7/10
You made a phone call!!!.......
13 July 2017
Warning: Spoilers
A successful lawyer finds himself the target of a treacherous NSA official and his entourage after receiving evidence to a politically motivated murder.

The only man that can help him is a now retired cranky actor posing as a former government operative turned surveillance expert...........

Throwing all aspects of subtlety and realism out of the window from the get go, Enemy Of The State doesn't pretend to be something it isn't, it's nothing more than a flashy, wannabe high tech thriller, that hasn't aged well thanks to its moronic use of security cameras and wanting us, the audience to believe that technology could do that sort of stuff, even 20 years ago.

It's the perfect vehicle for Will Smith, this is when he was a major box office draw, but in hindsight, any actor could have played his role, tens years earlier, it would have been Douglas or Ford, now it could still be Smith, Cruise, Hanks.

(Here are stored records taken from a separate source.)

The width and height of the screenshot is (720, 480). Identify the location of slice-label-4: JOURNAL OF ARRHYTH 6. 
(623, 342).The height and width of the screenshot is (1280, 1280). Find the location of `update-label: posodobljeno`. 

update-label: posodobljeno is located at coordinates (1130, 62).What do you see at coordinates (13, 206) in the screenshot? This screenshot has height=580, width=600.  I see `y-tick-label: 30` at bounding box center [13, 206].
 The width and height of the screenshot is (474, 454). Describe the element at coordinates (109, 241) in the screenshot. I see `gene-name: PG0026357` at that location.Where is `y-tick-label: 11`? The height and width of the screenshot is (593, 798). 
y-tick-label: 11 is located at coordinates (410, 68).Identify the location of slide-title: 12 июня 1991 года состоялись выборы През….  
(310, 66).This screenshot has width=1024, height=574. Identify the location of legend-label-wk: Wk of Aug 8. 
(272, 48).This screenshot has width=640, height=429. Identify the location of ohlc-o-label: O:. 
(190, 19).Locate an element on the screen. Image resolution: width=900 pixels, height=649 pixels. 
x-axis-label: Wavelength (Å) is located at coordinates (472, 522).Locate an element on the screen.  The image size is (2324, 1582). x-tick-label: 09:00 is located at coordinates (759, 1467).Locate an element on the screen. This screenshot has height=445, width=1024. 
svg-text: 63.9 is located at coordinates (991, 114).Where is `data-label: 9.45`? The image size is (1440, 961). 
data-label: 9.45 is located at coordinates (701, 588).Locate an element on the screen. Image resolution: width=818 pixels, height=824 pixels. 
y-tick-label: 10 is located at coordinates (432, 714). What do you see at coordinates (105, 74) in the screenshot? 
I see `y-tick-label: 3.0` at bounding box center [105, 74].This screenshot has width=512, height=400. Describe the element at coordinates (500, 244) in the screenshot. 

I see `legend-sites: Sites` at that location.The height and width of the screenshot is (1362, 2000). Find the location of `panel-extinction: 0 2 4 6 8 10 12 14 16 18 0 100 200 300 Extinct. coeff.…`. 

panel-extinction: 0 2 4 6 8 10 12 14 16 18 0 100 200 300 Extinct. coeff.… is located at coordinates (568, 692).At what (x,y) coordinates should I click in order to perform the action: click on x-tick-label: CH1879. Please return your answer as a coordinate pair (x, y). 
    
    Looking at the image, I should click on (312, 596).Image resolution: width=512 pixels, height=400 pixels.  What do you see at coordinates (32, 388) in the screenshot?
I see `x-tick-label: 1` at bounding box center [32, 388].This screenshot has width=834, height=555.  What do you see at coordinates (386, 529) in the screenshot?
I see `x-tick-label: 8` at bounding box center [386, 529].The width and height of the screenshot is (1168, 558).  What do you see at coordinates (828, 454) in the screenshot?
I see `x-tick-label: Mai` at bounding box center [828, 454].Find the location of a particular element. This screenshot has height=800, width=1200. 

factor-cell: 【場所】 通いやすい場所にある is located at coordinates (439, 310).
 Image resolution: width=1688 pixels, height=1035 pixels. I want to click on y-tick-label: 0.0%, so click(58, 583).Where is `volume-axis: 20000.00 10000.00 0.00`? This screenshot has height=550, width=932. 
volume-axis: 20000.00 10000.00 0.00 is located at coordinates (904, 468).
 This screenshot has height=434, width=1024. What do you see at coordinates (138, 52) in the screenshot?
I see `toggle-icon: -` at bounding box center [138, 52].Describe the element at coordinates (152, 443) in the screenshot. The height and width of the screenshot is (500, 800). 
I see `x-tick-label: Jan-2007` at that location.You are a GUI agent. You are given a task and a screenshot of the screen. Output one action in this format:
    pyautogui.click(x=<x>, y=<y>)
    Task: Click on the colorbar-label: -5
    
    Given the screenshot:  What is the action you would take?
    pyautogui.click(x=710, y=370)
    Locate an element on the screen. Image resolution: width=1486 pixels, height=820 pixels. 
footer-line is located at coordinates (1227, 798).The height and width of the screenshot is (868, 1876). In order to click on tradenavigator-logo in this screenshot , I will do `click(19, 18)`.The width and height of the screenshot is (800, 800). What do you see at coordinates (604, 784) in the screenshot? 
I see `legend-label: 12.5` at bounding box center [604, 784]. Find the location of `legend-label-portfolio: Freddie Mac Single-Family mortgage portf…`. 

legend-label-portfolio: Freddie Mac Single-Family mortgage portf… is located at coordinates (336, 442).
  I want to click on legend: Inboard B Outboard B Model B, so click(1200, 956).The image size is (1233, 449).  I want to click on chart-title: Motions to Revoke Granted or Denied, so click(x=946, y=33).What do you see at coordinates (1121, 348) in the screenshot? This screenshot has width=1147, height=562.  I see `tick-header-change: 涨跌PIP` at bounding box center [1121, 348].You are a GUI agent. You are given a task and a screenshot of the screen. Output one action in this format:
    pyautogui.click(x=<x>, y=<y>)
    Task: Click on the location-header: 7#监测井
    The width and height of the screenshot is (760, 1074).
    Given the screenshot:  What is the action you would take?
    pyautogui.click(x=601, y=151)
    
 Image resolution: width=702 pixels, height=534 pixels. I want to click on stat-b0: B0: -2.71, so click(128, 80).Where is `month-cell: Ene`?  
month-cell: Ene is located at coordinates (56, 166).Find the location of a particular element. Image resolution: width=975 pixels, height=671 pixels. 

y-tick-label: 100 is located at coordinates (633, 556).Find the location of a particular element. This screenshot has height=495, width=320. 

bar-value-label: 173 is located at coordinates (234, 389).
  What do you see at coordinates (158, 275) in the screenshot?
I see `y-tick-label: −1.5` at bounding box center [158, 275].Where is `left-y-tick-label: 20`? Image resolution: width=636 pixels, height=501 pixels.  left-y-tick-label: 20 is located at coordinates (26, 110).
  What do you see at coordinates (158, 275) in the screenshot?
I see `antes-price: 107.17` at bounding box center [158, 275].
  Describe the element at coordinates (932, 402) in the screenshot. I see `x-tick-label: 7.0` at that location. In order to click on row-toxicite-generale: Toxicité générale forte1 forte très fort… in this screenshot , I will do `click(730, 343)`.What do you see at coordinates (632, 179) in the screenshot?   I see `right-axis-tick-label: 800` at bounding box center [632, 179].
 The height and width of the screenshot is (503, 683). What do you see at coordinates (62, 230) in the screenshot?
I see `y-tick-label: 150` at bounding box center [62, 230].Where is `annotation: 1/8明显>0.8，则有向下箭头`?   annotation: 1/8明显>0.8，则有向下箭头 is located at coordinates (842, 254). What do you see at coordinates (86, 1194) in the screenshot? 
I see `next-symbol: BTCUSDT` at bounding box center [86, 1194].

The character is just so one dimensional.

Scott's use of quick editing makes the film seem a little more urgent than what it is, but it's still quite spectacular to see a director make decoding something seem so thrilling.

Voight plays the spook in the suit, and he does okay, and this film confirms that Seth Green and Jamie Kennedy are not the same person.

Hackman, as expected, is the best thing in the film, basically playing an older version of his character from The Conversation, and really puts Smith in his place.

Sizemore shows up just to spice the plot up a little at the end, but he looks so ill and obviously on something, he literally sits down in every scene he's in.

It's nothing more than a cat and mouse chase film, the catwalk model of cinema, very beautiful to look at, but surprisingly shallow and not as clever as it thinks it is.